Australian shares have shed around 5% in the past month, the Morningstar Australia index shows. The collapse of Silicon Valley Bank and the ongoing fallout hit global markets hard last week, but a late Friday rally may suggest some investors are casting around for bargain-price buys.

Retail investors are frequently cautioned against 'buying the dip' as strategies attempting to capitalise on market downturns in the short-term can be undone if the market falls further. Bottoms can be easily misjudged, and buying early in such cases often amplifies losses.

However, market dips can also present investors a chance to buy long-hold positions in companies with strong fundamentals at better price points.

3 undervalued ASX stocks


For those investors seeking the silver-lining surrounding last week’s cloudy market, here are three ASX companies which have moved into either a 4- or 5-star territory in recent weeks.

For reference: a 4-star price rating means the stock is considered undervalued and a 5-star price rating means a stock is considered significantly undervalued.

Perpetual (PPT)

  • Star rating: ★★★★★
  • Fair Value: $33.00
  • Moat: Narrow
  • Uncertainty rating: Medium


An 11% fall last week has compounded an already difficult year-to-date for financial services firm Perpetual, which is trading 15% down since January 1, 2023.

At its current share price, Perpetual is trading at a 36% discount to Morningstar’s fair value estimate of $33.00, which was recently downgraded from $35.50.

Commenting on the company’s outlook, Shaun Ler says volume growth is expected to underpin the narrow-moat firm’s earnings recovery, despite a lower short-term forecast.
“We anticipate a sizable drop in fiscal 2023’s underlying EPS to approximately $1.95 per share, before growing at low single digits to fiscal 2027.”

“But we anticipate volume—and thus revenue—improvements to support earnings recovery,” he says.
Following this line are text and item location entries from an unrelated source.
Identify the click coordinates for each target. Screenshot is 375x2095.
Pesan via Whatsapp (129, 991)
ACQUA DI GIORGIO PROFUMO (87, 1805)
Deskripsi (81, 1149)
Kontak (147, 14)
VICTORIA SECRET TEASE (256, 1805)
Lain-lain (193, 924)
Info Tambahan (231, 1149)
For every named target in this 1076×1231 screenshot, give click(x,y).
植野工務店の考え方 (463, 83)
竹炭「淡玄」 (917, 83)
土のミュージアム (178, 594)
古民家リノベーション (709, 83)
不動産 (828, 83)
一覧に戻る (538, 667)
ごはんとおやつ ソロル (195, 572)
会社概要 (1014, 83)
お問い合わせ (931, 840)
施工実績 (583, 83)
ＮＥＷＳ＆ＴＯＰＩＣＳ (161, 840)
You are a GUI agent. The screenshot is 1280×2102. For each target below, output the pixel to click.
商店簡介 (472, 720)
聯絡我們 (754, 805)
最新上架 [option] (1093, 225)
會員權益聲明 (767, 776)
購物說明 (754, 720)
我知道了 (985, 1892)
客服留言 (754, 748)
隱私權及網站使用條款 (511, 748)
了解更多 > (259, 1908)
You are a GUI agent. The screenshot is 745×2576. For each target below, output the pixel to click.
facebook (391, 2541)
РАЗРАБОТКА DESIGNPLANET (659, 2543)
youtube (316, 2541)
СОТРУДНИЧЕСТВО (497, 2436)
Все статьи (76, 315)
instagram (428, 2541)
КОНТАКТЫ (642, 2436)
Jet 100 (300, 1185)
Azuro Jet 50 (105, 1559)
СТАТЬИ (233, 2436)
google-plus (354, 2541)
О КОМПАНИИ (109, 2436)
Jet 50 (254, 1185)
Ler points to strong fund performance, alongside expanded distribution efforts as sources of share price growth for the company.

“We believe management’s initiatives will revive growth in earning and economic returns in the medium term,” he adds.

Bank of Queensland (BOQ)

  • Star rating: ★★★★
  • Fair Value: $8.80
  • Moat: None
  • Uncertainty rating: Medium


Among the smaller ASX listed-banks, Bank of Queensland appears to be one of the worst hit by the recent financial services sell-off, falling more than 4% over last week.

However, like all ASX-listed banks in the Morningstar coverage universe, Bank of Queensland’s fair price estimate remains unchanged by the global banking concerns, and shares are currently trading at around a 24% discount.

According to Morningstar analyst Nathan Zaia, the bank’s share price has underperformed in recent months compared to its peers—like comparably-sized Bendigo and Adelaide Bank— following the surprise departure of BOQ CEO George Frazis in November last year.

“We think management instability has added to concerns of cost overruns at a time the bank is undergoing a digital transformation, inflation is high, and competition for skilled staff is tight,” he added.

However, Zaia says the departure is unlikely to impact the bank’s growth plans.

“Changing leadership has resulted in strategic uncertainty, but we think the digitisation program to support loan and deposit growth, with productivity benefits, is largely intact.”

Smartgroup Corporation (SIQ)

  • Star rating: ★★★★
  • Fair Value: $7.50
  • Moat: None
  • Uncertainty rating: High

Currently trading at around a 20% discount to their fair value estimate, shares in employee management services provider Smartgroup have fallen almost 10% this month, following a strong rise since January to now trade around 20% up year-to-date.

The company offers a range of services to government and private employers including salary packaging, remuneration solutions and fleet management.

Following the release of the company’s 2022 results last month, Morningstar’s fair value estimate of $7.50 per share held firm, despite ongoing cost growth and limited vehicle supply hitting the company’s earning margins.

Commenting on the company’s recent performance, Ler says the above headwinds are transitory and anticipates strong growth as the supply of vehicles gradually normalizes.

“We anticipate this to help Smartgroup realise a fresh stream of settlement revenue, underpinning a material net profit after tax rebound in 2024,” he says.

“We expect Smartgroup to continue to dominate its markets.”